Stored data
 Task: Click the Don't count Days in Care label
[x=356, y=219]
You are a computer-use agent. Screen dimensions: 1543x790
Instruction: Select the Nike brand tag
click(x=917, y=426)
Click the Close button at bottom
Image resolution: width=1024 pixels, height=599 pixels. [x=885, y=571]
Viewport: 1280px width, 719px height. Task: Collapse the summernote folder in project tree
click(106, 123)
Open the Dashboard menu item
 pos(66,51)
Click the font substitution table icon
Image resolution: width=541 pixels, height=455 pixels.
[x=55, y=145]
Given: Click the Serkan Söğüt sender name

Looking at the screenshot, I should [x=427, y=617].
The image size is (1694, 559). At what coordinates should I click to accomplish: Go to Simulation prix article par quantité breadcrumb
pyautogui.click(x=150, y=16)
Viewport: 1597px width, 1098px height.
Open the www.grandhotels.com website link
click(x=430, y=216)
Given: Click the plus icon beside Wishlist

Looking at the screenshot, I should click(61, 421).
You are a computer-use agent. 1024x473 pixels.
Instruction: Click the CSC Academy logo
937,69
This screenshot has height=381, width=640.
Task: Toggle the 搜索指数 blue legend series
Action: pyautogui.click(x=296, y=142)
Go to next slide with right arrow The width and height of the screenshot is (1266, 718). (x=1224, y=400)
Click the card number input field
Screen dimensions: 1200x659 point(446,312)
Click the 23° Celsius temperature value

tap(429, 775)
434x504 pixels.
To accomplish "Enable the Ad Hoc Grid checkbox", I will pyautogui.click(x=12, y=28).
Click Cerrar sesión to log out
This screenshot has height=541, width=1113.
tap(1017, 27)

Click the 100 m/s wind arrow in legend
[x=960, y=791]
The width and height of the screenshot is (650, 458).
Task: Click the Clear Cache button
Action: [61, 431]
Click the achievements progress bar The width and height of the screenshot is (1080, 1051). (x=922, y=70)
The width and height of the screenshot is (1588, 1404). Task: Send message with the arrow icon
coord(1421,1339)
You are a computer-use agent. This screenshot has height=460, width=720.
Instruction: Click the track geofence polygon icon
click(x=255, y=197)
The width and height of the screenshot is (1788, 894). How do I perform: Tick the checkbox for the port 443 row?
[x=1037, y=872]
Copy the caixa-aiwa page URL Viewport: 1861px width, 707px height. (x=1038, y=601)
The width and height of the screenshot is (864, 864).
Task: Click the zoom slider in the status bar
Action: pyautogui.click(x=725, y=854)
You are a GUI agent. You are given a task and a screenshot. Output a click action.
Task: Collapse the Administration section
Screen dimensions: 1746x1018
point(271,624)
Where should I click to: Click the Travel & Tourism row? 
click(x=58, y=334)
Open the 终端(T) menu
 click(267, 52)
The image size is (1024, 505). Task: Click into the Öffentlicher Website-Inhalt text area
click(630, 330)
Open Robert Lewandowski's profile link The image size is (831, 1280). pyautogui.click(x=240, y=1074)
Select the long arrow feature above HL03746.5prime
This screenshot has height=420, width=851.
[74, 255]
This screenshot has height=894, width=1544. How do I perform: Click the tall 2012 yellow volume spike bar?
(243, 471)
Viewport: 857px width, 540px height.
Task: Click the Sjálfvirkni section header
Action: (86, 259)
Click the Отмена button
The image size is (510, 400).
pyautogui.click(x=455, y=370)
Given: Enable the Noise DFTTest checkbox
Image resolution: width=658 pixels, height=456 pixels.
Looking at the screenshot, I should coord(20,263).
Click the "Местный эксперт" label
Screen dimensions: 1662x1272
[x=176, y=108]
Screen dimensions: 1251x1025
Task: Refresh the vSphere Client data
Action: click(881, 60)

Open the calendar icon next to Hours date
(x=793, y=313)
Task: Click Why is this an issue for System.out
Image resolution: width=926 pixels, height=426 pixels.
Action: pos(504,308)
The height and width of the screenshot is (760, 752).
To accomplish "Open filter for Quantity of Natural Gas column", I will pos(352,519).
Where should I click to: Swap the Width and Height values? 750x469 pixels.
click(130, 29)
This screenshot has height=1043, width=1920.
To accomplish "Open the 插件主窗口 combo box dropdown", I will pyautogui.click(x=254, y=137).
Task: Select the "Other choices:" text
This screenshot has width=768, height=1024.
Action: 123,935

- **Your goal**
In your answer, repeat each of the records exactly.

- **Answer to this problem**
 Task: Click the Don't count Days in Care label
[x=356, y=219]
You are a computer-use agent. Screen dimensions: 1543x790
Instruction: Select the Nike brand tag
click(x=917, y=426)
Click the Close button at bottom
Image resolution: width=1024 pixels, height=599 pixels. [x=885, y=571]
Viewport: 1280px width, 719px height. Task: Collapse the summernote folder in project tree
click(106, 123)
Open the Dashboard menu item
 pos(66,51)
Click the font substitution table icon
Image resolution: width=541 pixels, height=455 pixels.
[x=55, y=145]
Given: Click the Serkan Söğüt sender name

Looking at the screenshot, I should [x=427, y=617].
The image size is (1694, 559). At what coordinates should I click to accomplish: Go to Simulation prix article par quantité breadcrumb
pyautogui.click(x=150, y=16)
Viewport: 1597px width, 1098px height.
Open the www.grandhotels.com website link
click(x=430, y=216)
Given: Click the plus icon beside Wishlist

Looking at the screenshot, I should click(61, 421).
You are a computer-use agent. 1024x473 pixels.
Instruction: Click the CSC Academy logo
937,69
This screenshot has height=381, width=640.
Task: Toggle the 搜索指数 blue legend series
Action: pyautogui.click(x=296, y=142)
Go to next slide with right arrow The width and height of the screenshot is (1266, 718). (x=1224, y=400)
Click the card number input field
Screen dimensions: 1200x659 point(446,312)
Click the 23° Celsius temperature value

tap(429, 775)
434x504 pixels.
To accomplish "Enable the Ad Hoc Grid checkbox", I will pyautogui.click(x=12, y=28).
Click Cerrar sesión to log out
This screenshot has height=541, width=1113.
tap(1017, 27)

Click the 100 m/s wind arrow in legend
[x=960, y=791]
The width and height of the screenshot is (650, 458).
Task: Click the Clear Cache button
Action: [61, 431]
Click the achievements progress bar The width and height of the screenshot is (1080, 1051). (x=922, y=70)
The width and height of the screenshot is (1588, 1404). Task: Send message with the arrow icon
coord(1421,1339)
You are a computer-use agent. This screenshot has height=460, width=720.
Instruction: Click the track geofence polygon icon
click(x=255, y=197)
The width and height of the screenshot is (1788, 894). How do I perform: Tick the checkbox for the port 443 row?
[x=1037, y=872]
Copy the caixa-aiwa page URL Viewport: 1861px width, 707px height. (x=1038, y=601)
The width and height of the screenshot is (864, 864).
Task: Click the zoom slider in the status bar
Action: pyautogui.click(x=725, y=854)
You are a GUI agent. You are given a task and a screenshot. Output a click action.
Task: Collapse the Administration section
Screen dimensions: 1746x1018
point(271,624)
Where should I click to: Click the Travel & Tourism row? 
click(x=58, y=334)
Open the 终端(T) menu
 click(267, 52)
The image size is (1024, 505). Task: Click into the Öffentlicher Website-Inhalt text area
click(630, 330)
Open Robert Lewandowski's profile link The image size is (831, 1280). pyautogui.click(x=240, y=1074)
Select the long arrow feature above HL03746.5prime
This screenshot has height=420, width=851.
[74, 255]
This screenshot has height=894, width=1544. How do I perform: Click the tall 2012 yellow volume spike bar?
(243, 471)
Viewport: 857px width, 540px height.
Task: Click the Sjálfvirkni section header
Action: (86, 259)
Click the Отмена button
The image size is (510, 400).
pyautogui.click(x=455, y=370)
Given: Enable the Noise DFTTest checkbox
Image resolution: width=658 pixels, height=456 pixels.
Looking at the screenshot, I should coord(20,263).
Click the "Местный эксперт" label
Screen dimensions: 1662x1272
[x=176, y=108]
Screen dimensions: 1251x1025
Task: Refresh the vSphere Client data
Action: click(881, 60)

Open the calendar icon next to Hours date
(x=793, y=313)
Task: Click Why is this an issue for System.out
Image resolution: width=926 pixels, height=426 pixels.
Action: pos(504,308)
The height and width of the screenshot is (760, 752).
To accomplish "Open filter for Quantity of Natural Gas column", I will pos(352,519).
Where should I click to: Swap the Width and Height values? 750x469 pixels.
click(130, 29)
This screenshot has height=1043, width=1920.
To accomplish "Open the 插件主窗口 combo box dropdown", I will pyautogui.click(x=254, y=137).
Task: Select the "Other choices:" text
This screenshot has width=768, height=1024.
Action: 123,935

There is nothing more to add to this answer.